# PROBLEM 1:
Copy the forum thread below from "Second pic is" up to and including "a great bod.", replacing "pearl" with "gem".
>> START PASSAGE PROVIDED
# The Earl Dog



## Elvisfink (Oct 13, 2008)

Ch. Earl UCD URO1 SDC1 SDC2 CSAU CGC 
I haven't posted any photos for awhile so here a few.


----------



## TeamCourter (Oct 22, 2013)

Aw what a handsome boy!

Sent from Petguide.com Free App


----------



## ::::COACH:::: (Apr 4, 2012)

Love that Earl boy  the 2nd pic is my favorite! Such a stud


----------



## Saint Francis (Jun 2, 2010)

Top notch!


----------



## STiLL WILL (May 1, 2013)

Love this boy! Good work!


----------



## mccoypitbulls (Nov 26, 2009)

Second pic is my favorite..great shots and nice job with him!


----------



## jttar (Jan 31, 2013)

Earl IS a pearl. Never tire of looking at his pictures. What a great bod.

Joe


----------



## Trapboi103 (Dec 14, 2008)

Real good looking guy!!!


----------



## BCdogs (May 30, 2014)

Super handsome!


----------



## susiealaska (Jan 11, 2013)

*Your dog looks like mine*

sorry this is a duplicate


----------



## susiealaska (Jan 11, 2013)

*Your dog looks like mine*



Trapboi103 said:


> Real good looking guy!!!


This is for Trapboi103
We don't know where our dog came from BUT he looks A LOT like yours in the pic you have posted of your dog. Would you please tell me about your dog? I would really like to see a larger pic of yours and if you would e=mail me I will send a pic of my Havoc so you can see if he looks like your dog to you. I'm a real person with a mission to find out anything I can about my precious pooch. I can't get a pic posted on this site, sorry. But, of course, I think your dog is beautiful![email protected]
PLEASE help if you can. (We have had him for five years)
>> END PASSAGE PROVIDED
# PROBLEM 2:
Arrange the rows that follow as a Markdown table with the columns Num and Content, starting at the line with "mike@calicopromoproducts.com (187, 104)" and running through the last of the rows, skipping blank lines.
>> START MATERIAL SUPPLIED
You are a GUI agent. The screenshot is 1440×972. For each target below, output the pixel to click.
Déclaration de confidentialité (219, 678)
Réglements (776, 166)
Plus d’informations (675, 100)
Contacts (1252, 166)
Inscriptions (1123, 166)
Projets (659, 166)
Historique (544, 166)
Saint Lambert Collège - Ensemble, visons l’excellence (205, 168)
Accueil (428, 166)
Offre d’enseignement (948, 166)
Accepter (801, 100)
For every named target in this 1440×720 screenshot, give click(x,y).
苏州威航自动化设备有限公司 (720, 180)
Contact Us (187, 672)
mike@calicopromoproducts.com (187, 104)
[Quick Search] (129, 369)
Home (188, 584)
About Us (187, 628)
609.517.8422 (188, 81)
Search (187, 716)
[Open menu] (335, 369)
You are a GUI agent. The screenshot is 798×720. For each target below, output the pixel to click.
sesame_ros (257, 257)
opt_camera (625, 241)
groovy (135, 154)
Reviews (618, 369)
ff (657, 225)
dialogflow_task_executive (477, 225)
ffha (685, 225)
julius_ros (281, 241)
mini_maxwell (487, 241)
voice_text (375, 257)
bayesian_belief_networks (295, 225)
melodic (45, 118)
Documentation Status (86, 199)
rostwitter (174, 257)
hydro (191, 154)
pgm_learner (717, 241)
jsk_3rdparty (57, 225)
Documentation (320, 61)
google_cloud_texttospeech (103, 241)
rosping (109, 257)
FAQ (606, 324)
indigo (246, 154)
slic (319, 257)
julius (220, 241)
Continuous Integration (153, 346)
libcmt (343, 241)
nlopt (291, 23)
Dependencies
>> END MATERIAL SUPPLIED
# WORKED ANSWER 1:
Second pic is my favorite..great shots and nice job with him!


----------



## jttar (Jan 31, 2013)

Earl IS a gem. Never tire of looking at his pictures. What a great bod.

# WORKED ANSWER 2:
| Num | Content |
|---|---|
| 1 | mike@calicopromoproducts.com (187, 104) |
| 2 | [Quick Search] (129, 369) |
| 3 | Home (188, 584) |
| 4 | About Us (187, 628) |
| 5 | 609.517.8422 (188, 81) |
| 6 | Search (187, 716) |
| 7 | [Open menu] (335, 369) |
| 8 | You are a GUI agent. The screenshot is 798×720. For each target below, output the pixel to click. |
| 9 | sesame_ros (257, 257) |
| 10 | opt_camera (625, 241) |
| 11 | groovy (135, 154) |
| 12 | Reviews (618, 369) |
| 13 | ff (657, 225) |
| 14 | dialogflow_task_executive (477, 225) |
| 15 | ffha (685, 225) |
| 16 | julius_ros (281, 241) |
| 17 | mini_maxwell (487, 241) |
| 18 | voice_text (375, 257) |
| 19 | bayesian_belief_networks (295, 225) |
| 20 | melodic (45, 118) |
| 21 | Documentation Status (86, 199) |
| 22 | rostwitter (174, 257) |
| 23 | hydro (191, 154) |
| 24 | pgm_learner (717, 241) |
| 25 | jsk_3rdparty (57, 225) |
| 26 | Documentation (320, 61) |
| 27 | google_cloud_texttospeech (103, 241) |
| 28 | rosping (109, 257) |
| 29 | FAQ (606, 324) |
| 30 | indigo (246, 154) |
| 31 | slic (319, 257) |
| 32 | julius (220, 241) |
| 33 | Continuous Integration (153, 346) |
| 34 | libcmt (343, 241) |
| 35 | nlopt (291, 23) |
| 36 | Dependencies |